Task prompt
Line by line, please look for the word "axis" in the following records, then copy each line you find it in.

The input below:

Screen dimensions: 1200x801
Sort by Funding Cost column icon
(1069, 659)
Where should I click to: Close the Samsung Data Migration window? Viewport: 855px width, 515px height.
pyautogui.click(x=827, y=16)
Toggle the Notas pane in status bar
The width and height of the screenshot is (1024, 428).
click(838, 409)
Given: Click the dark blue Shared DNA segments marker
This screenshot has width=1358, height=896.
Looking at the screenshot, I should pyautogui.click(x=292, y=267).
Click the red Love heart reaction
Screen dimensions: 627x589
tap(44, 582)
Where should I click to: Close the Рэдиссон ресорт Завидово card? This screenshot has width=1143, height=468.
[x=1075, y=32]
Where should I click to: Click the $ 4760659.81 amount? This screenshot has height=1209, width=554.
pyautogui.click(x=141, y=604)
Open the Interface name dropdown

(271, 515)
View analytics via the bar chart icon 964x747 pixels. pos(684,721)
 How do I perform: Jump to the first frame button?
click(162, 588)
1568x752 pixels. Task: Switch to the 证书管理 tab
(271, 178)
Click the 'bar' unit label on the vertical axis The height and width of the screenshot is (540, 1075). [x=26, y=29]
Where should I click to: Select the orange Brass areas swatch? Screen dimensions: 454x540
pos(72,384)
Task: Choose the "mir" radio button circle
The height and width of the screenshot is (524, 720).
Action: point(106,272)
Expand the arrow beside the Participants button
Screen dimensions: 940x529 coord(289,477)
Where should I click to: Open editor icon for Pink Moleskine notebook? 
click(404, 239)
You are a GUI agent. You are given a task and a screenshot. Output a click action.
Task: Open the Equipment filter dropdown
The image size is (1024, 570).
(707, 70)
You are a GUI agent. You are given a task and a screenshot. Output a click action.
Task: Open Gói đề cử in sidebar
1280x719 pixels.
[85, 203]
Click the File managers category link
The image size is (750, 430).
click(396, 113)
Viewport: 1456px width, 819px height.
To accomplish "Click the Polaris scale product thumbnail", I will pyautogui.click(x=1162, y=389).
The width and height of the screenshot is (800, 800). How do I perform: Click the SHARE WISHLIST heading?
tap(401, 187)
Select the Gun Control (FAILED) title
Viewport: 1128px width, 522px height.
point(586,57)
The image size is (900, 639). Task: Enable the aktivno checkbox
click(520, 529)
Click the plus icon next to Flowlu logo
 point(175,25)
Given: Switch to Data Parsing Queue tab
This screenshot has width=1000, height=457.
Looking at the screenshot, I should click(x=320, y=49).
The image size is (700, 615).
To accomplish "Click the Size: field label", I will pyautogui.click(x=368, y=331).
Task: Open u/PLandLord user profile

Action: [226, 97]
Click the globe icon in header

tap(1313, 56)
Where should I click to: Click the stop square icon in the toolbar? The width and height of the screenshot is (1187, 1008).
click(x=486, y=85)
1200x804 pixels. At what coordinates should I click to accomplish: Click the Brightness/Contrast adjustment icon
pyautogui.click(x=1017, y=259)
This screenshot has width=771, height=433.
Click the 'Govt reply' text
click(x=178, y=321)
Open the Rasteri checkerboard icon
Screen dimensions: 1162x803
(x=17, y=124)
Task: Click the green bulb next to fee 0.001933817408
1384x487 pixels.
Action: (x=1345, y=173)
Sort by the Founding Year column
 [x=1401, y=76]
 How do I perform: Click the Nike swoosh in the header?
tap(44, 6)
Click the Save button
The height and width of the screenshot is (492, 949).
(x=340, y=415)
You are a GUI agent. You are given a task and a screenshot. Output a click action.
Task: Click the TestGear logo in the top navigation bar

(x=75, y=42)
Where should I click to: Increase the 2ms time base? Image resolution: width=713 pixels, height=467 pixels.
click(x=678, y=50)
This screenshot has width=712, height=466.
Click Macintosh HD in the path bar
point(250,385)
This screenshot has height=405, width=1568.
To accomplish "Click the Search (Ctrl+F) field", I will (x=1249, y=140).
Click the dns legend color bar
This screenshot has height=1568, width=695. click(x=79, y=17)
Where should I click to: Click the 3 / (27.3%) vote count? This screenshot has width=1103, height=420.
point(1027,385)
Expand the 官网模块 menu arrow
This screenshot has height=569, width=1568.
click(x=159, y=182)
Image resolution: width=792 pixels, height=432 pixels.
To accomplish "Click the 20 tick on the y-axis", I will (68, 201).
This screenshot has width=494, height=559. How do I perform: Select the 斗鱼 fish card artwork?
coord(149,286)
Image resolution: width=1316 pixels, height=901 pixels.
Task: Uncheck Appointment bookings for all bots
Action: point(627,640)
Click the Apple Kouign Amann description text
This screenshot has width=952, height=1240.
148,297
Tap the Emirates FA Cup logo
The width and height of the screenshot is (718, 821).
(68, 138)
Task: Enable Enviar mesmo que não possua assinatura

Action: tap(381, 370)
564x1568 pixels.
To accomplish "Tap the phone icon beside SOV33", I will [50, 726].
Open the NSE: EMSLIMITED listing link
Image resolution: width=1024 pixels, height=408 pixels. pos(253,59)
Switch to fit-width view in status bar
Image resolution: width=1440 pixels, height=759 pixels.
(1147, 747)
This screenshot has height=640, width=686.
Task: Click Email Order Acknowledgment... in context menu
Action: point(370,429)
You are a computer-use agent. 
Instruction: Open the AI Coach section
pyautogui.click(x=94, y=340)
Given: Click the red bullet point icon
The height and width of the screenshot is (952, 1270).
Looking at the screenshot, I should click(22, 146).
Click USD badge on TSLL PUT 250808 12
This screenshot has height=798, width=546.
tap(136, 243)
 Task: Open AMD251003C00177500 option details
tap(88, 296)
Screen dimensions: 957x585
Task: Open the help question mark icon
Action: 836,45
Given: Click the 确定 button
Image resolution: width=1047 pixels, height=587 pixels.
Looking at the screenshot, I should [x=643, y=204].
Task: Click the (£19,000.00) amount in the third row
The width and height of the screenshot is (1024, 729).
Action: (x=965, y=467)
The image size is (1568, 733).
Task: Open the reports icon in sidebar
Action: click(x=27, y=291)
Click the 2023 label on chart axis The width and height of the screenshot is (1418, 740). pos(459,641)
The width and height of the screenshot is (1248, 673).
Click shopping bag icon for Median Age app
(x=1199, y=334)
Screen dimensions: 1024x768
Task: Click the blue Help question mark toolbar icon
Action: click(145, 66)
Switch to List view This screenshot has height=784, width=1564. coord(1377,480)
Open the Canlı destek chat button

End of The input.

Solution to this problem
Click the 'bar' unit label on the vertical axis The height and width of the screenshot is (540, 1075). [x=26, y=29]
To accomplish "Click the 20 tick on the y-axis", I will (68, 201).
Click the 2023 label on chart axis The width and height of the screenshot is (1418, 740). pos(459,641)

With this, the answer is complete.